● **TEXT SEGMENT**:
BEGIN

‘Substantial misinformation’ affects PrEP uptake among American MSM
The majority of urban American men who have sex with men, or MSM, who are at risk for HIV do not use pre-exposure prophylaxis treatment, or PrEP — suggesting a need for more interventions that increase awareness and uptake of PrEP in this group, according to findings from CROI 2020.
“The four-city study found that PrEP is still underutilized by high-risk men who have sex with men [MSM] and that there is substantial misinformation, including perceptions that the medications have more side effects than they actually do,” Kenneth H. Mayer, MD, medical research director at Fenway Health and co-director of The Fenway Institute and professor of medicine at Harvard Medical School, told Healio.
Mayer and colleagues examined data from the HPTN 078 study, which included HIV screening for 1,305 MSM in Boston, Baltimore, Atlanta and Birmingham in 2018. The current analysis included HIV-negative MSM from those same cities who met CDC risk criteria for HIV. The researchers reviewed patient-reported sociodemographic information, behavioral risk factors and attitudes about PrEP for all participants. Plasma tenofovir concentrations were measured for participants who noted that they used PrEP in the past 12 months. Univariate and multivariable models were used to examine the factors that correlated with knowledge of PrEP, use of PrEP in the past 12 months and the presence of protective plasma tenofovir concentrations (>40 ng/mL).

END

● **WHAT YOU NEED TO DO**:
(1) Decide whether each statement agrees with the PrEP article. Answer yes or no for each, and quote the words from the text that settle it.
(a) The HPTN 078 study screened 1,305 MSM for HIV in four cities in 2018.
(b) Plasma tenofovir concentrations were measured for every participant in the analysis.
(c) The analysis treated plasma tenofovir concentrations above 40 ng/mL as protective.
(2) Reproduce the part of the PrEP article starting with "Mayer and colleagues" and going on through "concentrations (>40 ng/mL).".

● **EXERCISE DATA**:
BEGIN

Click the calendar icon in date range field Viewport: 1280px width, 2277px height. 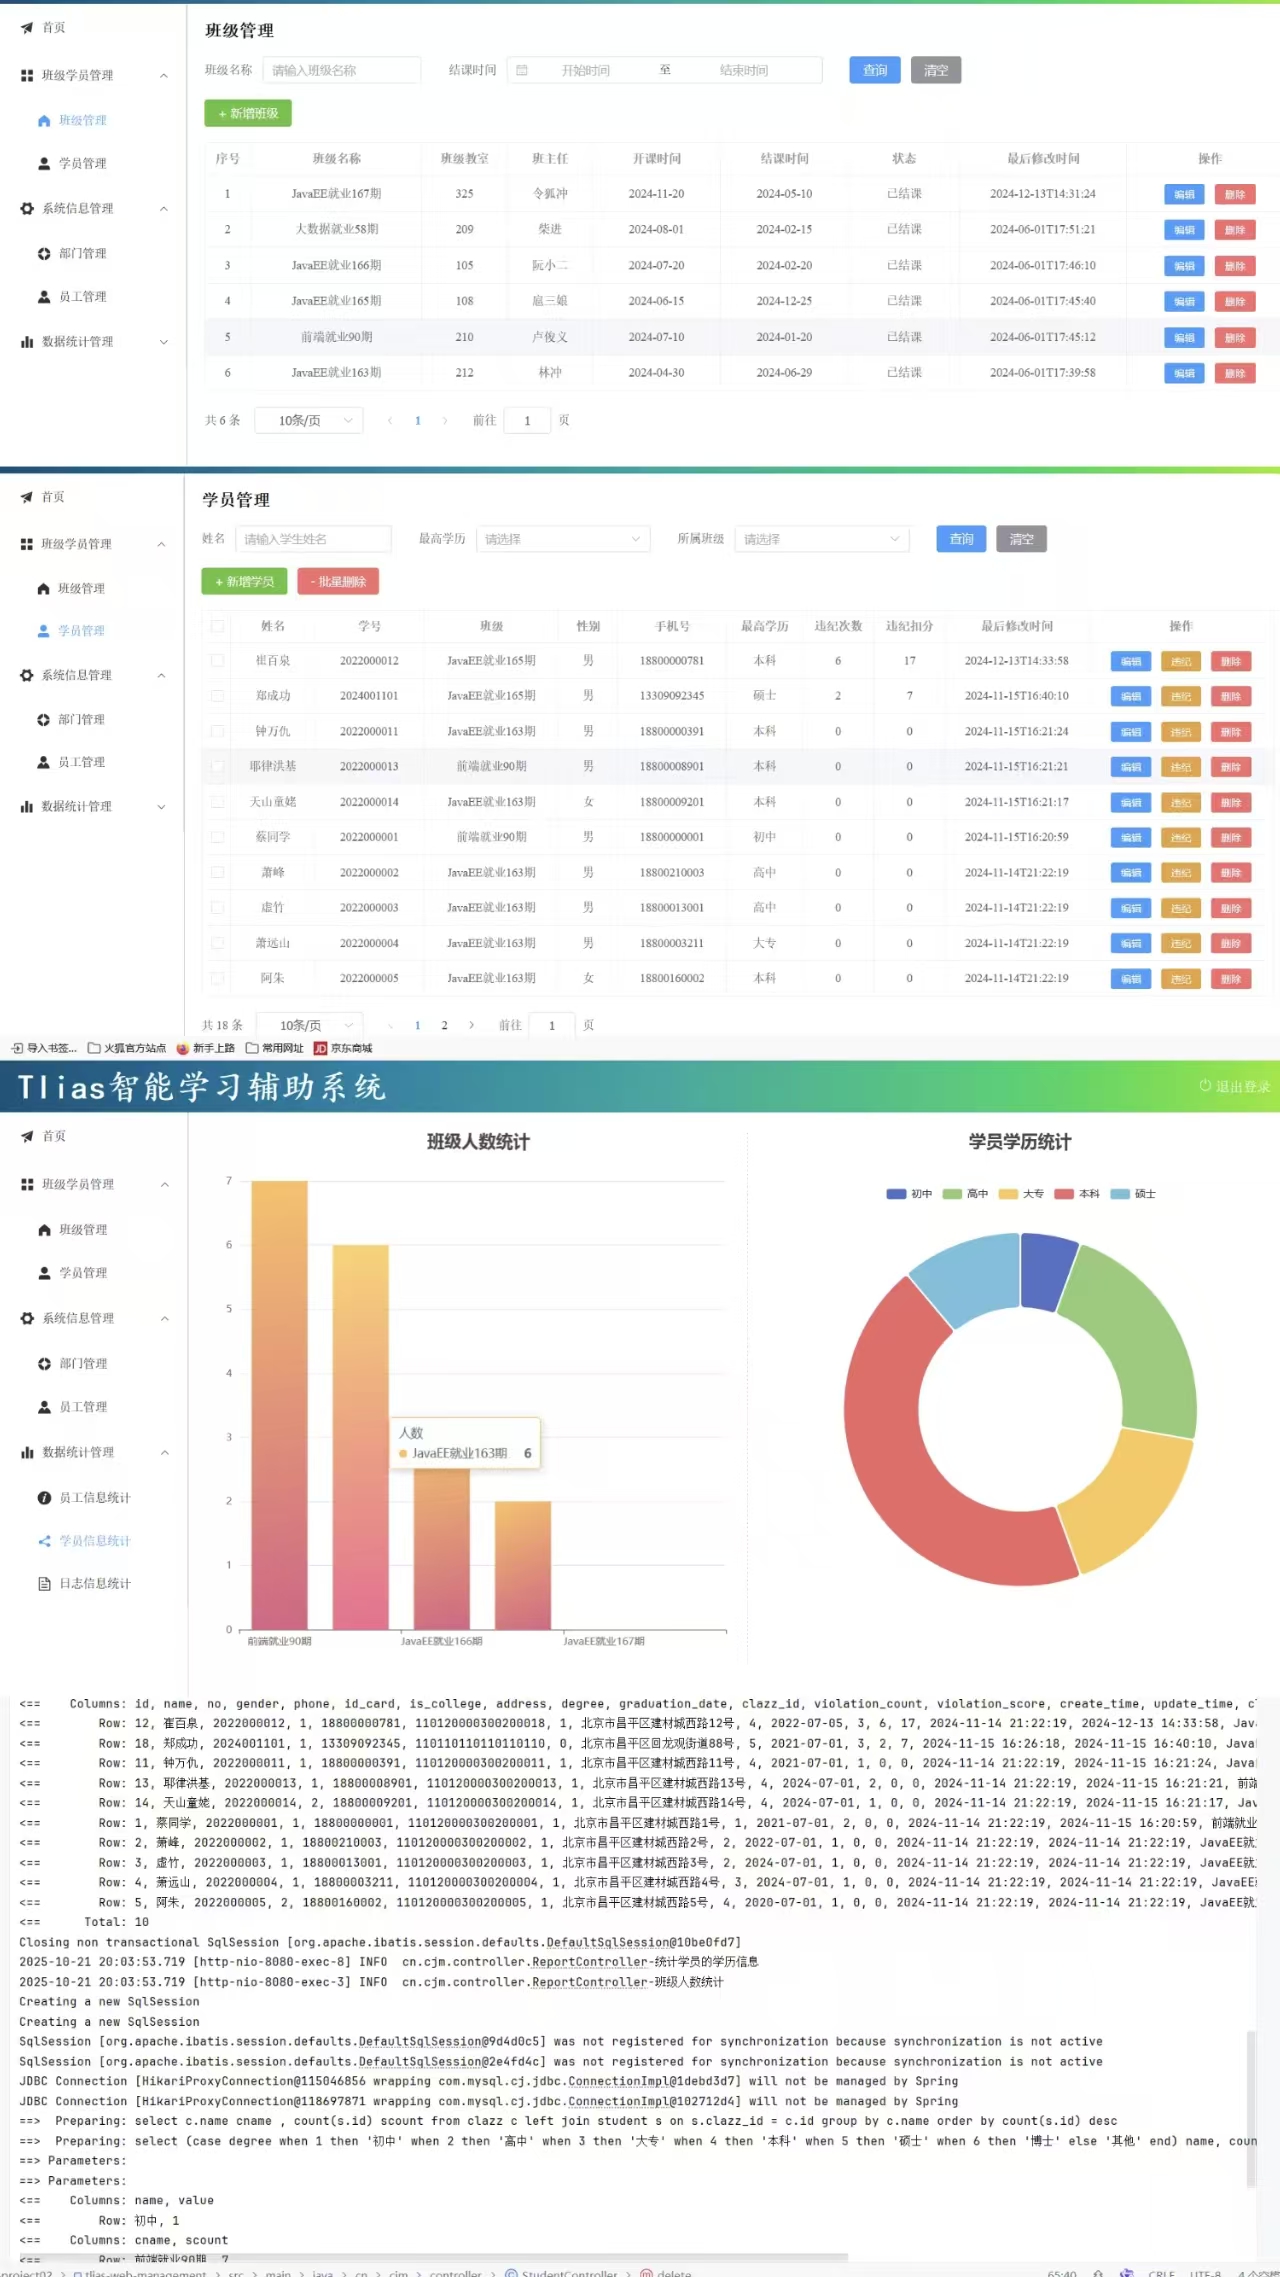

END

● **ANSWERS GIVEN**:
(1)
(a) Yes: "included HIV screening for 1,305 MSM in Boston, Baltimore, Atlanta and Birmingham in 2018"
(b) No: "Plasma tenofovir concentrations were measured for participants who noted that they used PrEP in the past 12 months"
(c) Yes: "the presence of protective plasma tenofovir concentrations (>40 ng/mL)"

(2)
Mayer and colleagues examined data from the HPTN 078 study, which included HIV screening for 1,305 MSM in Boston, Baltimore, Atlanta and Birmingham in 2018. The current analysis included HIV-negative MSM from those same cities who met CDC risk criteria for HIV. The researchers reviewed patient-reported sociodemographic information, behavioral risk factors and attitudes about PrEP for all participants. Plasma tenofovir concentrations were measured for participants who noted that they used PrEP in the past 12 months. Univariate and multivariable models were used to examine the factors that correlated with knowledge of PrEP, use of PrEP in the past 12 months and the presence of protective plasma tenofovir concentrations (>40 ng/mL).